NORTHBROOKE, THE LEADER OF THE ACTIVE CAMPAIGN.

The preceding chapter has traced the growth of English opposition to the stage to the years 1575 and 1576, when the city of London at last succeeded in expelling the players from its limits, and when a clearly defined sentiment was rapidly spreading throughout the country. This opposition was led by men high in the English church; for, to repeat somewhat, Puritanism was then only an advanced Protestantism, touching forms, not doctrines, and supported partially, at least, by many of Elizabeth's early bishops. In these years a natural division appeared in the controversy. In 1575 the London Corporation won its temporary victory, and, resting on its arms, awaited the renewal of the warfare which the defiant opening of regular theaters in the Liberties, just without the boundaries of the city, rendered inevitable. Events seemed also to culminate in that year for the main body of the Puritan party. In 1575 the see of Archbishop Parker fell to his more liberal successor, Grindal, whose sentiments on the stage had already been heard; and to the extreme branch of the church renewed hope of recognition was given. Not much later, in 1576, the genuine Puritan sentiment against the stage, which had already found expression in Alley, Dering, North, Harrison and others, was crystalized in the first definite and extended arraignment of the English drama. Therefore, we naturally end the first period of our survey with the oncoming of these years. For, in pursuing the study, a merely chronological arrangement of material, which leaves everything unconnected, is insufficient. Scarcely more satisfactory is it to group the different phases of the movement according to the sovereigns' reigns, since only a small part in the struggle was borne by the court. To mark the different stages in the attack by the appearance of the most prominent and characteristic of the Puritan treatises is a far more logical

method of division. And still better is it if certain periods can be found in which at approximately the same time the Puritan literary campaign and the civic opposition came to a crisis, and together gathered their forces for a new advance. Such a point was reached at the beginning of the last quarter of the 16th century. By that time the preliminary work had been done; the London theater was firmly and defiantly settled in its permanent home; and, in consequence, the time was ripe for a more active and consecutive literary warfare against stage-plays.

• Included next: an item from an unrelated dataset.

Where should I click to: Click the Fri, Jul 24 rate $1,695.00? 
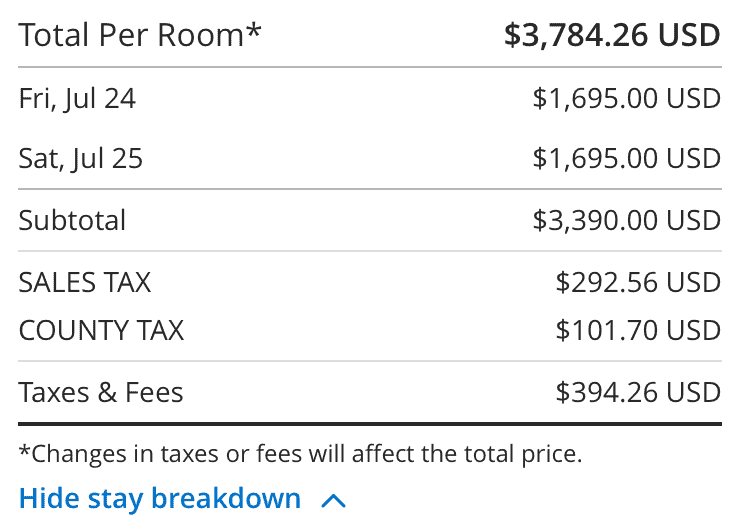pyautogui.click(x=626, y=99)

Beginning this new period with the renewal of the civic struggle, and with the commencement of the Puritans' literary attack, we shall trace the growth of the movement, passing by the slight culmination of events in 1583-4, and closing the second period with the last years of the Queen's reign, when again both parties to the attack seemed to rest momentarily before renewing their active endeavors for reform.

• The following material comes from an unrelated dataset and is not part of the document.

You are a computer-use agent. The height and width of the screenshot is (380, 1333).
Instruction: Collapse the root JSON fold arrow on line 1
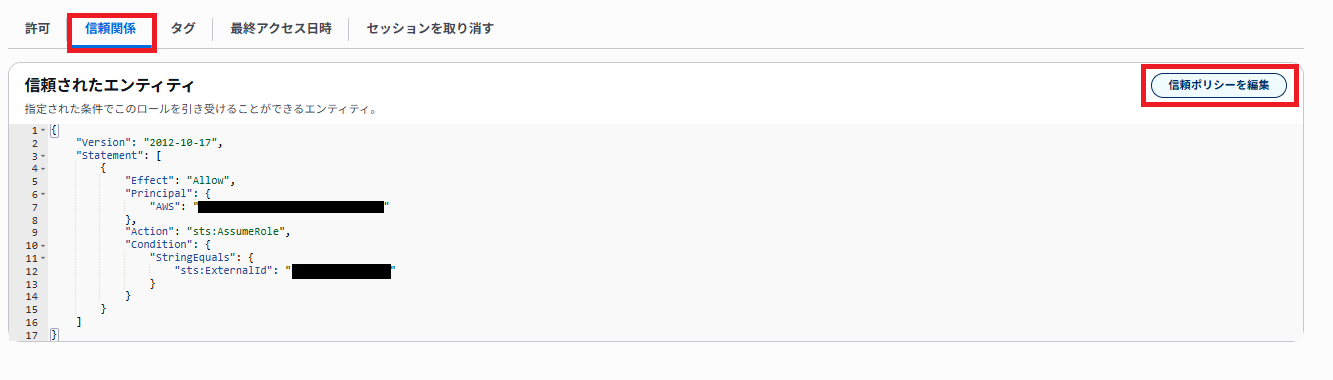point(43,130)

No decided break is to be looked for at the beginning of any of these periods. The first of the definite Puritan attacks, the honor of which belongs to John Northbrooke, showed the same moderate tone and spirit of fairness that had marked the utterances of earlier years. Northbrooke, a man apparently of liberal culture, was one of the first ministers ordained by Bishop Berkeley of Bath and Wells. At one time he was imprisoned by the Bishop of Exeter, it may be inferred for some act of nonconformity. And that as early his eye was open to the abuses around him is revealed in the dedicatory epistle of his first publication, where he gives, as one of his motives for writing, the savage abuse of John Blackeall, whom he had detected in certain offenses.1 Was this not the same Puritan spirit that moved him in 1577, with the motto Spiritus est vicarius Christi in terra, to enter for publication, A Treatise wherein Dicing, Dauncing, Vaine playes, or Enterluds, with other idle pastimes, &c., commonly used on the Sabboth day, are

1 For the facts of his life we have used the Dict. of Nat'l. Biog.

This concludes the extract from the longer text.